Friday, March 26, 2010

SCOM Web Console with form based authentication throws an unexpected error

When the SCOM Web Console is installed using form based authentication and one tries to logon, an unexpected error is shown after having entered your credentials:
image

The Application log of tells more about the reason of this error: 
image

and this is what is to be found in the event description:

Exception information:

Exception type: HttpException

Exception message: The application is configured to issue secure cookies. These cookies require the browser to issue the request over SSL (https protocol). However, the current request is not over SSL.

So when form based authentication is being used SSL is REQUIRED. So the above mentioned error is BY DESIGN and meant as security measure.
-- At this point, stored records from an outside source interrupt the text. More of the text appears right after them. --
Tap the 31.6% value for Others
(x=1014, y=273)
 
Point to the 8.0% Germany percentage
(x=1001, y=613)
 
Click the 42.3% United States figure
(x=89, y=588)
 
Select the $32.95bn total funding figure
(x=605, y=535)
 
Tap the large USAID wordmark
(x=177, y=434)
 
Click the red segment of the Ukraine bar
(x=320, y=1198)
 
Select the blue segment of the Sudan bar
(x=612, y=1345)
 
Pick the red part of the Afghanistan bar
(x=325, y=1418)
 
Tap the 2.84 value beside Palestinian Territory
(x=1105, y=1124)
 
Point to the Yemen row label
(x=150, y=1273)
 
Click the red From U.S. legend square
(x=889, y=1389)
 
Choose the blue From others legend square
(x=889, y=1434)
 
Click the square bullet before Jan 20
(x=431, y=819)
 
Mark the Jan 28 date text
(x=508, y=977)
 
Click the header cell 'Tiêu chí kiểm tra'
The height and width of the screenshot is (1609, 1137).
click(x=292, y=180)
How ever, in order to test the website before implementing SSL (I strongly advise to implement SSL since all the passwords are send over the network in clear text as long SSL is not enabled) one has to perform these steps on the server hosting the Web Console:

  1. Open an elevated cmd-prompt
  2. Start Notepad from that cmd-prompt
  3. In Notepad, open the file web.config located in C:\Program Files\System Center Operations Manager 2007\Web Console
  4. Change this value:

    <authentication mode="Forms">
    <forms requireSSL="true" />
    </authentication>


    to:

    <authentication mode="Forms">
    <forms requireSSL="false" />
    </authentication>

  5. Save the file.

Now you can run the SCOM Web Console with form based authentication WITHOUT SSL. But again: use this only for testing purposes. When all is working as intended, make sure to revert to the original settings so SSL is required again.
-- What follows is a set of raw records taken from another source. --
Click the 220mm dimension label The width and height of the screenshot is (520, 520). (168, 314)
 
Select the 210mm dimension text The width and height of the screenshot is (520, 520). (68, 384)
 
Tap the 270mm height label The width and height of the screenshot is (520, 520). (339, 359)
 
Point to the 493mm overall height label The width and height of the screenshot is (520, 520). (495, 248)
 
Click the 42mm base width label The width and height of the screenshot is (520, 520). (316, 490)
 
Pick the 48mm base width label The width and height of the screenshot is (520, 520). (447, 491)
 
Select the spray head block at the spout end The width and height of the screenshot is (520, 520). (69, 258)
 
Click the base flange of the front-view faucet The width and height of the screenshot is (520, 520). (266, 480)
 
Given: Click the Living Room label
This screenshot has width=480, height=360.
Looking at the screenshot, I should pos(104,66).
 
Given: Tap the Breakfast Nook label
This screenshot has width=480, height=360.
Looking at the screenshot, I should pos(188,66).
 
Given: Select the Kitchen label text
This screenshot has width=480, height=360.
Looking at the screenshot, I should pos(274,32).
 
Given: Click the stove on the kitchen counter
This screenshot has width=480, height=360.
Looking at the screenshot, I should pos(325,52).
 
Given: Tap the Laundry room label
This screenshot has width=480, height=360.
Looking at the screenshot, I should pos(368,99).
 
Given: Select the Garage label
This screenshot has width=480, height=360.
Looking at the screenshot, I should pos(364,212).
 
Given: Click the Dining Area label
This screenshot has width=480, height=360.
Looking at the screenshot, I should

In a future posting I will describe how to implement SSL on the SCOM R2 Web Console based on IIS 7.0.

1 comment:

Daniel said...

Hi,
We have a similar situation in our environment. But the Process information and event description seems to be different from that in the blog.
Process information:
Process ID: 6444
Process name: w3wp.exe
Account name: IIS APPPOOL\OPWebConsoleApp

Exception information:
Exception type: ServerDisconnectedException
Exception message: The client has been disconnected from the server. Please call ManagementGroup.Reconnect() to reestablish the connection.